Task goal
The response should be a faithful copy of every record, with nothing left out.

[Start of Attachment]

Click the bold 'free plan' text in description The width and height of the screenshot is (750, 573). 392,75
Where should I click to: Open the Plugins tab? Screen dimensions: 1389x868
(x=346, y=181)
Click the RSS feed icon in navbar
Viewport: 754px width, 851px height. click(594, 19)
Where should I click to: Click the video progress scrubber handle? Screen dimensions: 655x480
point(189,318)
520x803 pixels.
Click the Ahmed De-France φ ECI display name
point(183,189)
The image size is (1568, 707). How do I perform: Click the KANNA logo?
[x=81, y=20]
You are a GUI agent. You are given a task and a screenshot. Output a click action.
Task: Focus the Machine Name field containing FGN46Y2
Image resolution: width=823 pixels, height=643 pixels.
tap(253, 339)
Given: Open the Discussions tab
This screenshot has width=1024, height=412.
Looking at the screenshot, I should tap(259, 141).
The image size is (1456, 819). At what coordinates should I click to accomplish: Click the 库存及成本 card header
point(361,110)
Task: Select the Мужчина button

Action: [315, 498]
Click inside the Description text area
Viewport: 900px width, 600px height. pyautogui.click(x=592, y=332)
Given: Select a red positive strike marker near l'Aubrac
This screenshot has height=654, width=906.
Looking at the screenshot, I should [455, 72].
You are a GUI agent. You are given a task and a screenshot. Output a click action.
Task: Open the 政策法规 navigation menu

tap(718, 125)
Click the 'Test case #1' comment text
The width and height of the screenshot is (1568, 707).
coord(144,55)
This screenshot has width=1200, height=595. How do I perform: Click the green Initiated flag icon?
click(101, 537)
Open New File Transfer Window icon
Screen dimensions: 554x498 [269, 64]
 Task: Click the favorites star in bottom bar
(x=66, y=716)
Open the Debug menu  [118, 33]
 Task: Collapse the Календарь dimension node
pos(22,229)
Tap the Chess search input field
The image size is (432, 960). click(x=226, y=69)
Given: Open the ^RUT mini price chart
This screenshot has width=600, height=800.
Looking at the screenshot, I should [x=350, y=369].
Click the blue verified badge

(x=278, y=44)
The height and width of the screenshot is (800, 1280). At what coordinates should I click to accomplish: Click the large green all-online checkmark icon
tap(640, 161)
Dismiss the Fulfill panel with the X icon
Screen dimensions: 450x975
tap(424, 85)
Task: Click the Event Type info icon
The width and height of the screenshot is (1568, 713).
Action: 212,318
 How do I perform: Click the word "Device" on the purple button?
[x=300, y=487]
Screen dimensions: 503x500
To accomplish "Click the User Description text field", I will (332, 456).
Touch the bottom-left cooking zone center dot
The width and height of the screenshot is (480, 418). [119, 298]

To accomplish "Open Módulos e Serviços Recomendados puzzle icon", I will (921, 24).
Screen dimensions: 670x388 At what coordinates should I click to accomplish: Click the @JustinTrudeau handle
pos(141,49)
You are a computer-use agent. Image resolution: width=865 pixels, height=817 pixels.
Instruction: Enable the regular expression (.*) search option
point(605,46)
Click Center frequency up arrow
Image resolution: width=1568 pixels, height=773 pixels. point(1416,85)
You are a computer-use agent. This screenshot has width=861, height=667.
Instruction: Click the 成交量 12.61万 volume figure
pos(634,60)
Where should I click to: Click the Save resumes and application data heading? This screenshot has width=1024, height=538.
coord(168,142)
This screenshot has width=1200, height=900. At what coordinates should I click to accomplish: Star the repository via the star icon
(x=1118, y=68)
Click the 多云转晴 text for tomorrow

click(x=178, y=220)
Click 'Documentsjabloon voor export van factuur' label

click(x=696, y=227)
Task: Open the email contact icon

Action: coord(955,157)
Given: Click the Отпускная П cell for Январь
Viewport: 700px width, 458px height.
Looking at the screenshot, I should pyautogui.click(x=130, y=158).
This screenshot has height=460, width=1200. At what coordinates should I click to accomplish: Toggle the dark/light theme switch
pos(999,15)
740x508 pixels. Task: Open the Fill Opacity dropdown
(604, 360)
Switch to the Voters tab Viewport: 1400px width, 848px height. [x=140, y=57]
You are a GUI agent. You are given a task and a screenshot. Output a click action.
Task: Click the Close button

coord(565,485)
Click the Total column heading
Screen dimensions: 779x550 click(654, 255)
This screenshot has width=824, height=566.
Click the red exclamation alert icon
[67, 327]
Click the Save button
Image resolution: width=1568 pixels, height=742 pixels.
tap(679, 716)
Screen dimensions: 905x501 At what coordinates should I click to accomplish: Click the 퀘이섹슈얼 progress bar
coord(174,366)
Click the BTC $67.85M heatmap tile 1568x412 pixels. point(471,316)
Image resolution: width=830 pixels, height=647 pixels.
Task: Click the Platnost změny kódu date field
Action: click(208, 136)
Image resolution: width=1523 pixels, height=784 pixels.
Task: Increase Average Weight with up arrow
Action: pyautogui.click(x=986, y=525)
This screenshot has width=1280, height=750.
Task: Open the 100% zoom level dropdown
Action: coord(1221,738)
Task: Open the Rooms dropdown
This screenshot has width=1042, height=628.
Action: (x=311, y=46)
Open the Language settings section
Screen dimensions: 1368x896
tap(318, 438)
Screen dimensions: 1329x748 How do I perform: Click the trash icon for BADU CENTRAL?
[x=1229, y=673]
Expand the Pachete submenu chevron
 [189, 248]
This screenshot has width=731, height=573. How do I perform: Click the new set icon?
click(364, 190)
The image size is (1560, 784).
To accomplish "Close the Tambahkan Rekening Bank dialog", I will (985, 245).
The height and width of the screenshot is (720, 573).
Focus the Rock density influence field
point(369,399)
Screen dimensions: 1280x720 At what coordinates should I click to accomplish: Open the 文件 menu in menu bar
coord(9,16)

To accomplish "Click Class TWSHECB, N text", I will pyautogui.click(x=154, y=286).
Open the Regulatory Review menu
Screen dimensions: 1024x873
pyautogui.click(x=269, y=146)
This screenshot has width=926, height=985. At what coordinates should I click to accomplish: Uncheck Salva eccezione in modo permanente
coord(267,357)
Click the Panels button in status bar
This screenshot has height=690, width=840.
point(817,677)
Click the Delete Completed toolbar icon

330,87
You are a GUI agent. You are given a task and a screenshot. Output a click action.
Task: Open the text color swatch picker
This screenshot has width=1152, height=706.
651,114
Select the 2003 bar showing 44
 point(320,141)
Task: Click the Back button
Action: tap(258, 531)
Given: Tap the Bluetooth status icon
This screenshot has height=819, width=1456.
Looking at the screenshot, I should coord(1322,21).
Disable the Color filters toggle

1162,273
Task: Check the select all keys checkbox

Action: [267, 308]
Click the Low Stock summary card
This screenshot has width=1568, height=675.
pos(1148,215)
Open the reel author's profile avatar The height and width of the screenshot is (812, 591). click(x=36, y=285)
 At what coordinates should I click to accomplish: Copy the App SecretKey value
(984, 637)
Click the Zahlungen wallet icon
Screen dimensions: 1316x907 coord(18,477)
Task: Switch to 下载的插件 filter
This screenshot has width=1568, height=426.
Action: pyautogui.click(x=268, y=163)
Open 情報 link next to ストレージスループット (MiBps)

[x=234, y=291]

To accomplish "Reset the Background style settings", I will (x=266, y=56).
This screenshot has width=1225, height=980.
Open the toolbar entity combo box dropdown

[End of Attachment]

Task response
Click the bold 'free plan' text in description The width and height of the screenshot is (750, 573). 392,75
Where should I click to: Open the Plugins tab? Screen dimensions: 1389x868
(x=346, y=181)
Click the RSS feed icon in navbar
Viewport: 754px width, 851px height. click(594, 19)
Where should I click to: Click the video progress scrubber handle? Screen dimensions: 655x480
point(189,318)
520x803 pixels.
Click the Ahmed De-France φ ECI display name
point(183,189)
The image size is (1568, 707). How do I perform: Click the KANNA logo?
[x=81, y=20]
You are a GUI agent. You are given a task and a screenshot. Output a click action.
Task: Focus the Machine Name field containing FGN46Y2
Image resolution: width=823 pixels, height=643 pixels.
tap(253, 339)
Given: Open the Discussions tab
This screenshot has width=1024, height=412.
Looking at the screenshot, I should tap(259, 141).
The image size is (1456, 819). At what coordinates should I click to accomplish: Click the 库存及成本 card header
point(361,110)
Task: Select the Мужчина button

Action: [315, 498]
Click inside the Description text area
Viewport: 900px width, 600px height. pyautogui.click(x=592, y=332)
Given: Select a red positive strike marker near l'Aubrac
This screenshot has height=654, width=906.
Looking at the screenshot, I should [455, 72].
You are a GUI agent. You are given a task and a screenshot. Output a click action.
Task: Open the 政策法规 navigation menu

tap(718, 125)
Click the 'Test case #1' comment text
The width and height of the screenshot is (1568, 707).
coord(144,55)
This screenshot has width=1200, height=595. How do I perform: Click the green Initiated flag icon?
click(101, 537)
Open New File Transfer Window icon
Screen dimensions: 554x498 [269, 64]
 Task: Click the favorites star in bottom bar
(x=66, y=716)
Open the Debug menu  [118, 33]
 Task: Collapse the Календарь dimension node
pos(22,229)
Tap the Chess search input field
The image size is (432, 960). click(x=226, y=69)
Given: Open the ^RUT mini price chart
This screenshot has width=600, height=800.
Looking at the screenshot, I should [x=350, y=369].
Click the blue verified badge

(x=278, y=44)
The height and width of the screenshot is (800, 1280). At what coordinates should I click to accomplish: Click the large green all-online checkmark icon
tap(640, 161)
Dismiss the Fulfill panel with the X icon
Screen dimensions: 450x975
tap(424, 85)
Task: Click the Event Type info icon
The width and height of the screenshot is (1568, 713).
Action: 212,318
 How do I perform: Click the word "Device" on the purple button?
[x=300, y=487]
Screen dimensions: 503x500
To accomplish "Click the User Description text field", I will (332, 456).
Touch the bottom-left cooking zone center dot
The width and height of the screenshot is (480, 418). [119, 298]

To accomplish "Open Módulos e Serviços Recomendados puzzle icon", I will (921, 24).
Screen dimensions: 670x388 At what coordinates should I click to accomplish: Click the @JustinTrudeau handle
pos(141,49)
You are a computer-use agent. Image resolution: width=865 pixels, height=817 pixels.
Instruction: Enable the regular expression (.*) search option
point(605,46)
Click Center frequency up arrow
Image resolution: width=1568 pixels, height=773 pixels. point(1416,85)
You are a computer-use agent. This screenshot has width=861, height=667.
Instruction: Click the 成交量 12.61万 volume figure
pos(634,60)
Where should I click to: Click the Save resumes and application data heading? This screenshot has width=1024, height=538.
coord(168,142)
This screenshot has width=1200, height=900. At what coordinates should I click to accomplish: Star the repository via the star icon
(x=1118, y=68)
Click the 多云转晴 text for tomorrow

click(x=178, y=220)
Click 'Documentsjabloon voor export van factuur' label

click(x=696, y=227)
Task: Open the email contact icon

Action: coord(955,157)
Given: Click the Отпускная П cell for Январь
Viewport: 700px width, 458px height.
Looking at the screenshot, I should pyautogui.click(x=130, y=158).
This screenshot has height=460, width=1200. At what coordinates should I click to accomplish: Toggle the dark/light theme switch
pos(999,15)
740x508 pixels. Task: Open the Fill Opacity dropdown
(604, 360)
Switch to the Voters tab Viewport: 1400px width, 848px height. [x=140, y=57]
You are a GUI agent. You are given a task and a screenshot. Output a click action.
Task: Click the Close button

coord(565,485)
Click the Total column heading
Screen dimensions: 779x550 click(654, 255)
This screenshot has width=824, height=566.
Click the red exclamation alert icon
[67, 327]
Click the Save button
Image resolution: width=1568 pixels, height=742 pixels.
tap(679, 716)
Screen dimensions: 905x501 At what coordinates should I click to accomplish: Click the 퀘이섹슈얼 progress bar
coord(174,366)
Click the BTC $67.85M heatmap tile 1568x412 pixels. point(471,316)
Image resolution: width=830 pixels, height=647 pixels.
Task: Click the Platnost změny kódu date field
Action: click(208, 136)
Image resolution: width=1523 pixels, height=784 pixels.
Task: Increase Average Weight with up arrow
Action: pyautogui.click(x=986, y=525)
This screenshot has width=1280, height=750.
Task: Open the 100% zoom level dropdown
Action: coord(1221,738)
Task: Open the Rooms dropdown
This screenshot has width=1042, height=628.
Action: (x=311, y=46)
Open the Language settings section
Screen dimensions: 1368x896
tap(318, 438)
Screen dimensions: 1329x748 How do I perform: Click the trash icon for BADU CENTRAL?
[x=1229, y=673]
Expand the Pachete submenu chevron
 [189, 248]
This screenshot has width=731, height=573. How do I perform: Click the new set icon?
click(364, 190)
The image size is (1560, 784).
To accomplish "Close the Tambahkan Rekening Bank dialog", I will (985, 245).
The height and width of the screenshot is (720, 573).
Focus the Rock density influence field
point(369,399)
Screen dimensions: 1280x720 At what coordinates should I click to accomplish: Open the 文件 menu in menu bar
coord(9,16)

To accomplish "Click Class TWSHECB, N text", I will pyautogui.click(x=154, y=286).
Open the Regulatory Review menu
Screen dimensions: 1024x873
pyautogui.click(x=269, y=146)
This screenshot has width=926, height=985. At what coordinates should I click to accomplish: Uncheck Salva eccezione in modo permanente
coord(267,357)
Click the Panels button in status bar
This screenshot has height=690, width=840.
point(817,677)
Click the Delete Completed toolbar icon

330,87
You are a GUI agent. You are given a task and a screenshot. Output a click action.
Task: Open the text color swatch picker
This screenshot has width=1152, height=706.
651,114
Select the 2003 bar showing 44
 point(320,141)
Task: Click the Back button
Action: tap(258, 531)
Given: Tap the Bluetooth status icon
This screenshot has height=819, width=1456.
Looking at the screenshot, I should coord(1322,21).
Disable the Color filters toggle

1162,273
Task: Check the select all keys checkbox

Action: [267, 308]
Click the Low Stock summary card
This screenshot has width=1568, height=675.
pos(1148,215)
Open the reel author's profile avatar The height and width of the screenshot is (812, 591). click(x=36, y=285)
 At what coordinates should I click to accomplish: Copy the App SecretKey value
(984, 637)
Click the Zahlungen wallet icon
Screen dimensions: 1316x907 coord(18,477)
Task: Switch to 下载的插件 filter
This screenshot has width=1568, height=426.
Action: pyautogui.click(x=268, y=163)
Open 情報 link next to ストレージスループット (MiBps)

[x=234, y=291]

To accomplish "Reset the Background style settings", I will (x=266, y=56).
This screenshot has width=1225, height=980.
Open the toolbar entity combo box dropdown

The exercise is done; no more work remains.